*Task brief:* Rewrite only the stretch of rows from the line containing "At what coordinates should I click to accomplish: Click" through the line containing "Looking at the", substituting "Fabric" for "Material" and leaving everything else unchanged. Omit the pictures from your answer.

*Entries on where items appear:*
—————

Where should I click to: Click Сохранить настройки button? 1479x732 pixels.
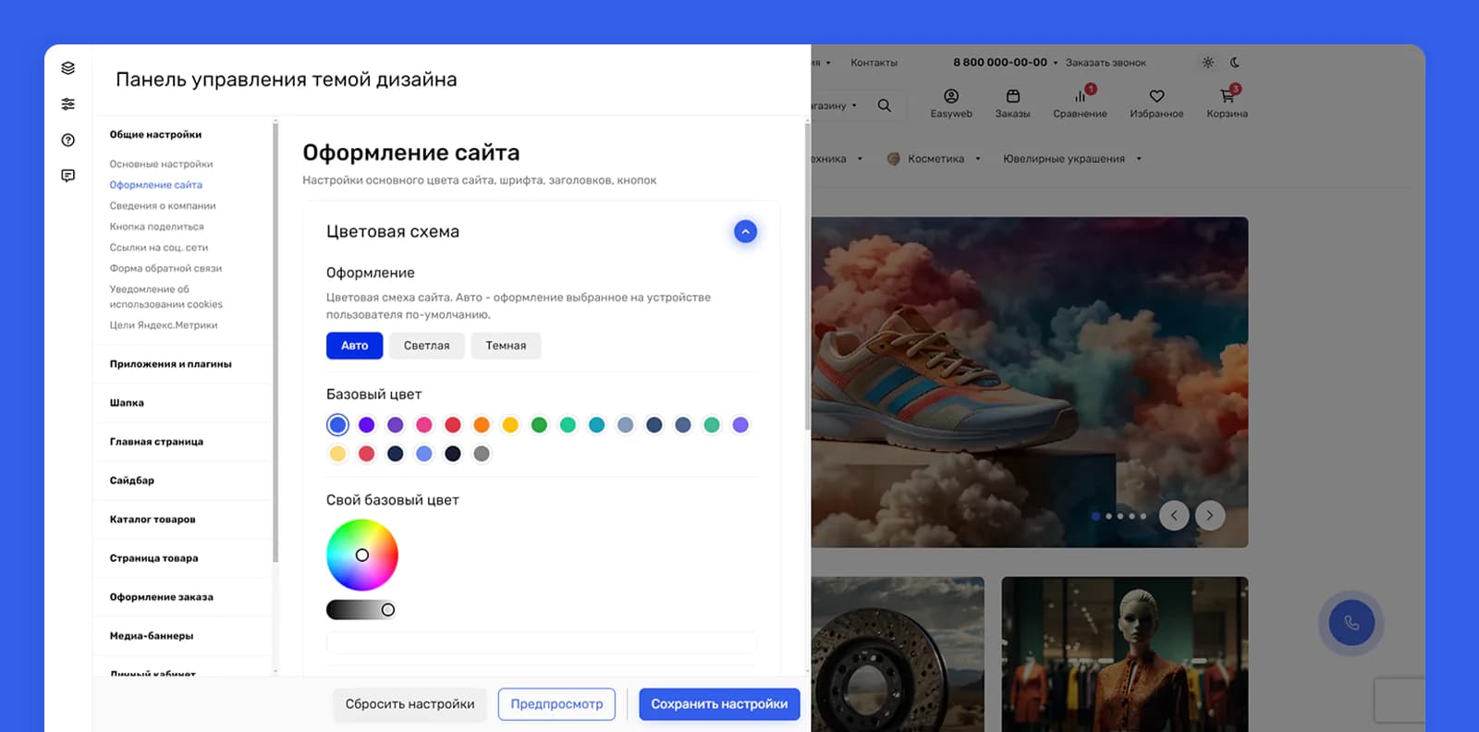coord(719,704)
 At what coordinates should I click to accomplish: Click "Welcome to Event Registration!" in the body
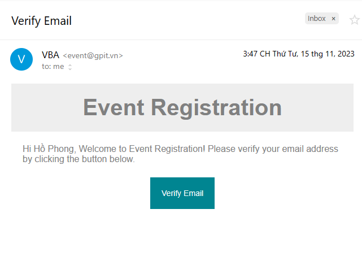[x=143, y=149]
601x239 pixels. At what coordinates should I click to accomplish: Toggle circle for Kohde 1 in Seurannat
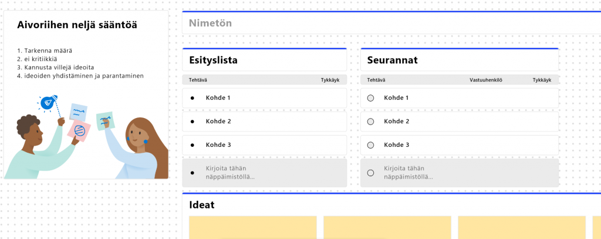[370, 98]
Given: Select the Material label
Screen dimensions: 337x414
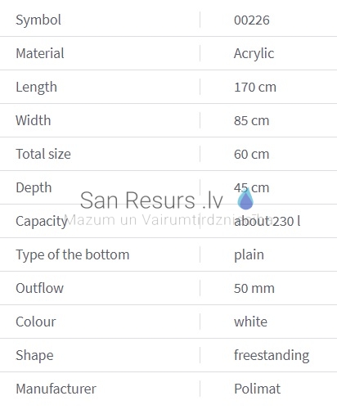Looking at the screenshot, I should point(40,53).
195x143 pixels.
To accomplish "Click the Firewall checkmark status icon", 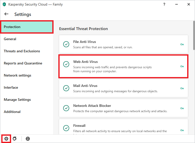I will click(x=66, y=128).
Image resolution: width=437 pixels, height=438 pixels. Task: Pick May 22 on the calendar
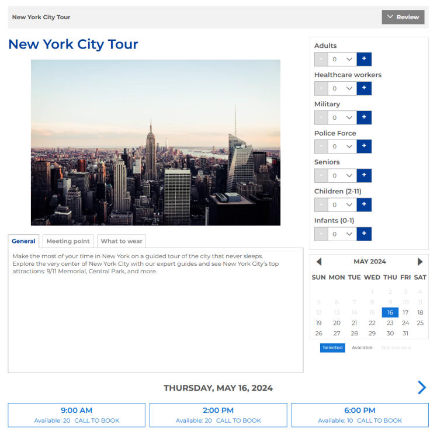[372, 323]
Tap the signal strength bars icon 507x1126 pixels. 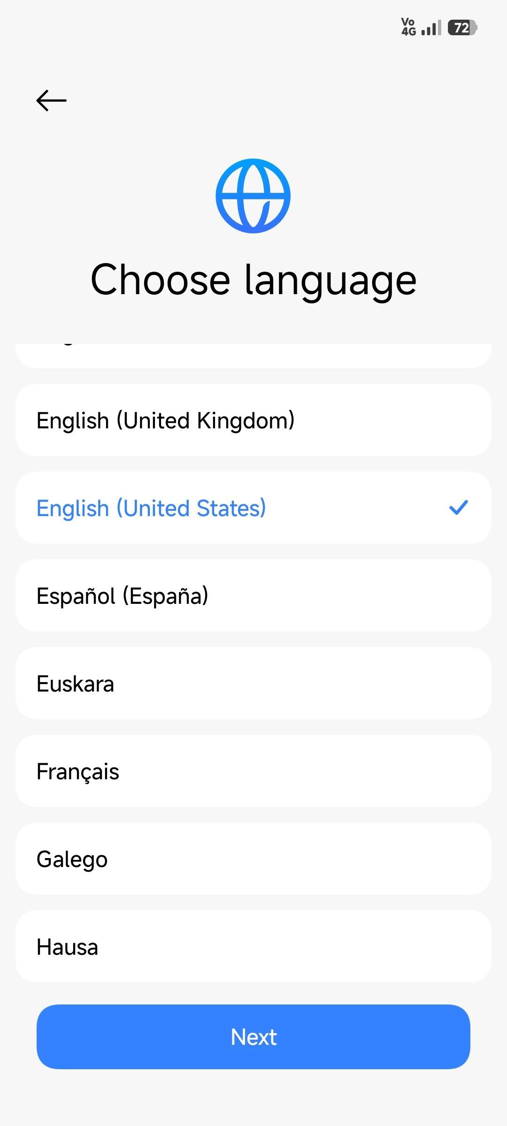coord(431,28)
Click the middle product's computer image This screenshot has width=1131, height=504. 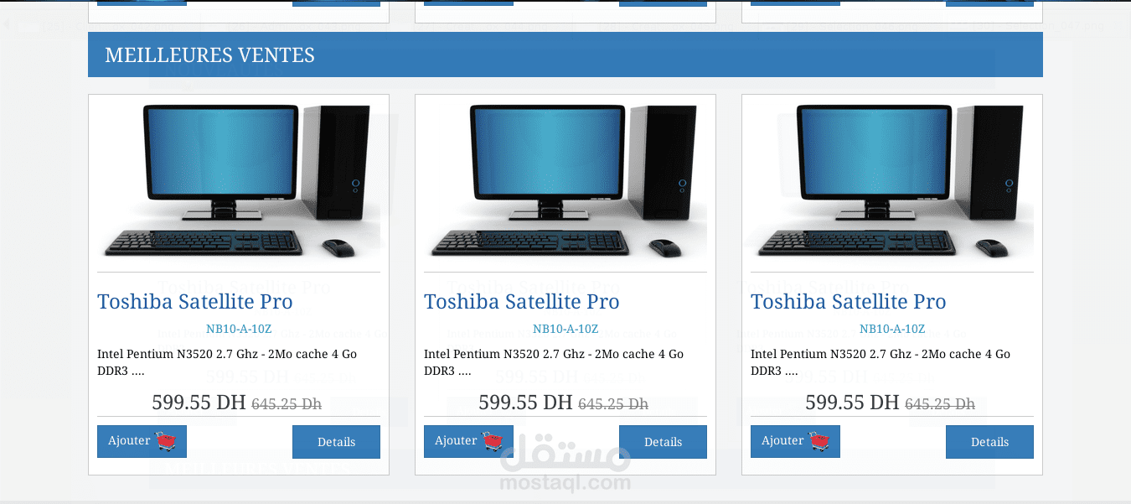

—————

*Task result:*
 At what coordinates should I click to accomplish: Click "Welcome to Event Registration!" in the body
[x=143, y=149]
601x239 pixels. At what coordinates should I click to accomplish: Toggle circle for Kohde 1 in Seurannat
[370, 98]
Given: Select the Fabric label
Screen dimensions: 337x414
Looking at the screenshot, I should point(40,53).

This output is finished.